Wednesday, June 19, 2013 11:58:27 AM

Post# of 403121
Got an email back from Leo.

Let me preface by saying I have had a few questions on my mind for some time now, I am sure many of us have the same questions. I got very insightful responses, hopefully this sheds some light on a few trial relevant questions I know we all have wanted clarity on. Some very exciting stuff here, IMO.

Leo's answers in bold.

Hi Leo,

I have a few specific questions. If you could answer these purely at your leisure I would very much appreciate it.

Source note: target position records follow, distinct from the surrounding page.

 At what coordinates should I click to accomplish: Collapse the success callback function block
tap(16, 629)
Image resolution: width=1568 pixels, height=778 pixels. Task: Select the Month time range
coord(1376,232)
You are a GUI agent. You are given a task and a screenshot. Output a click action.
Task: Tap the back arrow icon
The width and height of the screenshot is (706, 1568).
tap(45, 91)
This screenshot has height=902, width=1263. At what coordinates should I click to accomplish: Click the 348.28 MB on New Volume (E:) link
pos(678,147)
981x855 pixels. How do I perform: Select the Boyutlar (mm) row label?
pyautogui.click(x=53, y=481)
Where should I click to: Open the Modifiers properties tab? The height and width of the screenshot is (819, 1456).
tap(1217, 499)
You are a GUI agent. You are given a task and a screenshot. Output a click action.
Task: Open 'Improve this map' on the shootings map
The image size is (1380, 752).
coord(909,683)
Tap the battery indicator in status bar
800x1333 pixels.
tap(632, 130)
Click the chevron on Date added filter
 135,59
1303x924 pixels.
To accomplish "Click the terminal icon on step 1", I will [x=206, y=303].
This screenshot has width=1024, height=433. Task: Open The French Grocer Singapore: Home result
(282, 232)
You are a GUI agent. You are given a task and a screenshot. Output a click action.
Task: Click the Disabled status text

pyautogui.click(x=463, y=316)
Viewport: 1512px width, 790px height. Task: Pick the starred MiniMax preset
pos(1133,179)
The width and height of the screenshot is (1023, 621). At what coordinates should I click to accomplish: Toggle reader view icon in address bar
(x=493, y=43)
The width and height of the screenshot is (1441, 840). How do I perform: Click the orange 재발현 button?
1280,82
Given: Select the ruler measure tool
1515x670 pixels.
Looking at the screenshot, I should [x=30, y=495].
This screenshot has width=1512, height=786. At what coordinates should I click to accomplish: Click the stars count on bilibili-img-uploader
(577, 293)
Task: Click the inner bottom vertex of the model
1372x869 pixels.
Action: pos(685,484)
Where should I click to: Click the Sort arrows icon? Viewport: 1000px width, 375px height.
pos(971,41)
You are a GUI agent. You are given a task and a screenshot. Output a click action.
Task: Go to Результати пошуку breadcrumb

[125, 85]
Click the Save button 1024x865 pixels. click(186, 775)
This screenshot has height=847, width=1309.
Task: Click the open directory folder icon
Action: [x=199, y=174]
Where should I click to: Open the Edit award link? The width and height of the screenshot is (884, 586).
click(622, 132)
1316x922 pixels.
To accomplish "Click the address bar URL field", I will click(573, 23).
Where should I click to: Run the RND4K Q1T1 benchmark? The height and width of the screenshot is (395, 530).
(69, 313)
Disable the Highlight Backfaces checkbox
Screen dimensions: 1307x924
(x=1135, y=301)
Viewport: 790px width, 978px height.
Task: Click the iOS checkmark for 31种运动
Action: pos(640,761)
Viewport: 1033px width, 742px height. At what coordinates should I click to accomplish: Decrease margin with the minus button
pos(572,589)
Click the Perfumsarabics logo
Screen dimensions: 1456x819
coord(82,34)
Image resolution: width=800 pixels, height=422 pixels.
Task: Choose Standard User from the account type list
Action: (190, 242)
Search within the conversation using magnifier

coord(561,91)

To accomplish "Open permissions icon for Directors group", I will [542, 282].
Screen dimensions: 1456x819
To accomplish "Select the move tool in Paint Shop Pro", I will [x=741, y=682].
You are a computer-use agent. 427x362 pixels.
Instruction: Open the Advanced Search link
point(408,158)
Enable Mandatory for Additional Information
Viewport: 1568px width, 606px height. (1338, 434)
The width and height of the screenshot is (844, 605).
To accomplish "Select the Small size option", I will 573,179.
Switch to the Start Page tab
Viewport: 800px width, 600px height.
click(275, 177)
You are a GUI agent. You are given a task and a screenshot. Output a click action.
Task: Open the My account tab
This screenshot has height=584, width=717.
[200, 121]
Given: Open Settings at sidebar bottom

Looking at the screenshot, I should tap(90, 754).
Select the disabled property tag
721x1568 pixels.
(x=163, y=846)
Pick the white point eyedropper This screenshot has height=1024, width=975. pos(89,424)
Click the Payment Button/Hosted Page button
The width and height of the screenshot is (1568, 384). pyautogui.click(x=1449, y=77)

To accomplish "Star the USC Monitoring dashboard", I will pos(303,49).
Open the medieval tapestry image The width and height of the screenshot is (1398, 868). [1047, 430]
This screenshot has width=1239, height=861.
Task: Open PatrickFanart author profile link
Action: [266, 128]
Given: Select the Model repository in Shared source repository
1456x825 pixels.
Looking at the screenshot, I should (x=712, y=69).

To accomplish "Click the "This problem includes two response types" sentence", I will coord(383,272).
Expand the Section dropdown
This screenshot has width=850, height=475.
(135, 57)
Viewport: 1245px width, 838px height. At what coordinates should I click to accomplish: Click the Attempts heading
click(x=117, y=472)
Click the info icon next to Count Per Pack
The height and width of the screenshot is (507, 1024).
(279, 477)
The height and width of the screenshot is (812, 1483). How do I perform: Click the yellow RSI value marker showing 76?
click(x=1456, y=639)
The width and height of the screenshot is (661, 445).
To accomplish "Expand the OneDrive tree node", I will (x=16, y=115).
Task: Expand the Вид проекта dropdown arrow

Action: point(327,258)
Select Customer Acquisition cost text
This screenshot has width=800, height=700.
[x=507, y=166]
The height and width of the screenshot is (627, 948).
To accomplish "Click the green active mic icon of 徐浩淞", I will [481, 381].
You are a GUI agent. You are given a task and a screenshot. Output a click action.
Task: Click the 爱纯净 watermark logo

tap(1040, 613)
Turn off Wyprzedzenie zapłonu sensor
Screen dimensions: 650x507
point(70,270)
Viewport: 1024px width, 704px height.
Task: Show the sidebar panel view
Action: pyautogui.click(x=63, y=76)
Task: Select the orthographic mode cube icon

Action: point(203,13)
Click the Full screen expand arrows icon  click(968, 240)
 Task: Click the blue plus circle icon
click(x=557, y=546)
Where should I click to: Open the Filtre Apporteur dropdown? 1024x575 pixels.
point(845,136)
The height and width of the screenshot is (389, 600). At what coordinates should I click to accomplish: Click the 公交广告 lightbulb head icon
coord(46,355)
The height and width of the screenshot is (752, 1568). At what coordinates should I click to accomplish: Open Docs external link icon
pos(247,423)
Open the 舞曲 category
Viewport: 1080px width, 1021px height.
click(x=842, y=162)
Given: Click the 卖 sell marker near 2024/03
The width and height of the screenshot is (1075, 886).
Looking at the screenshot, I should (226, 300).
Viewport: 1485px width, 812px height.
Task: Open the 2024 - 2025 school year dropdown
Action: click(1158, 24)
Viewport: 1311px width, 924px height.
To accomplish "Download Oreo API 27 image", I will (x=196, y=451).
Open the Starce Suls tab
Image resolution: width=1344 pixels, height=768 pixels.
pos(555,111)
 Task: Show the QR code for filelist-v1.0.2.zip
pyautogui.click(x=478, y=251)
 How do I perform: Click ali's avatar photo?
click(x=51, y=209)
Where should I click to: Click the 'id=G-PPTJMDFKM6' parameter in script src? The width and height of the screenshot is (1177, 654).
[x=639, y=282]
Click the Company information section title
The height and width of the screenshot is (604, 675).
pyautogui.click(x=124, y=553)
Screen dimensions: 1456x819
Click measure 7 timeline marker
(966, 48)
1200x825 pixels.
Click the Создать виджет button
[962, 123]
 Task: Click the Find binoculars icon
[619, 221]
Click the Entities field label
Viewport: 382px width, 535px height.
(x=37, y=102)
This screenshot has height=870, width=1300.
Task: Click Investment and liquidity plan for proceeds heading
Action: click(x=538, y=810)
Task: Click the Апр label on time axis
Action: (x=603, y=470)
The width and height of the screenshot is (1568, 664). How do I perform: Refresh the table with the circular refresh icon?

So far, we have dosing as follows:
Cohort 0 - 10mg/m2
Cohort 1 - 20mg/m2
Cohort 2 - 30mg/m2
Cohort 3 - 60?
Cohort 4 - 120?
Cohort 5 - 240?
Cohort 6 - 480?
Cohort 7 - ??

1. If things go as well as possible from a safety standpoint, and there are no adverse effects in cohorts, will the dosing just continue to double as I speculate above? (doubling is what the protocol calls for assuming no AE or DLT, right?) It seems the animal data supports strong efficacy at higher doses. I am wondering at what cohort we could potentially get that high at DF.

We believe the dose for efficacy in humans to be about 100mg/m2 to 200mg/m2. It is important to note that in the next phases it could be determined if it is best to dose twice a week. We are now dosing 50 and could achieve 100 in the next cohort.

2. Why did cohort 2 only increase from 20 to 30? Although no DLT was reported, has there been an adverse effect in this cohort that caused the dosing to be increased only by half instead of a doubling? If so, was this AE non-related to Kevetrin and simply a by product of a very sick patient having other issues?

The dosing was increased 50% because there was redness on two patients at some point during the dosing. It was treated with Benadryl and went away. The safety review committee followed protocol and limited the dosing increase for the next cohort. It is important to note that the IRB now approved an amendment allowing for this type of redness not to effect dose limitations, and should this happen now, we would be able to go up 100%.

Also note these are stage 4 cancer patients who most often were treated elsewhere and have now come to this prestigious cancer center because there are no other options. My Mom had stage 4 and they needed to hydrate her and set up a saline IV. Just from that she went into a coma and died a few days later. Any dosing or even swallowing food or water can be a challenge for many of these patients.That is why the trial is set up in such a way to be extra cautious and protect the patient.




3. In your last PR, Dr. Menon stated as follows : "We are very pleased with the results to date especially considering the lower doses to date." Clever wording by the doctor. Can you clarify this statement? It seems to imply obviously that you are pleased with results beyond safety, otherwise why mention "considering the lower doses to date". Obviously, not sure what you can or cannot share here, but I along with several other shareholders found this choice of words very interesting. But us shareholders tend to over analyze things to death sometimes.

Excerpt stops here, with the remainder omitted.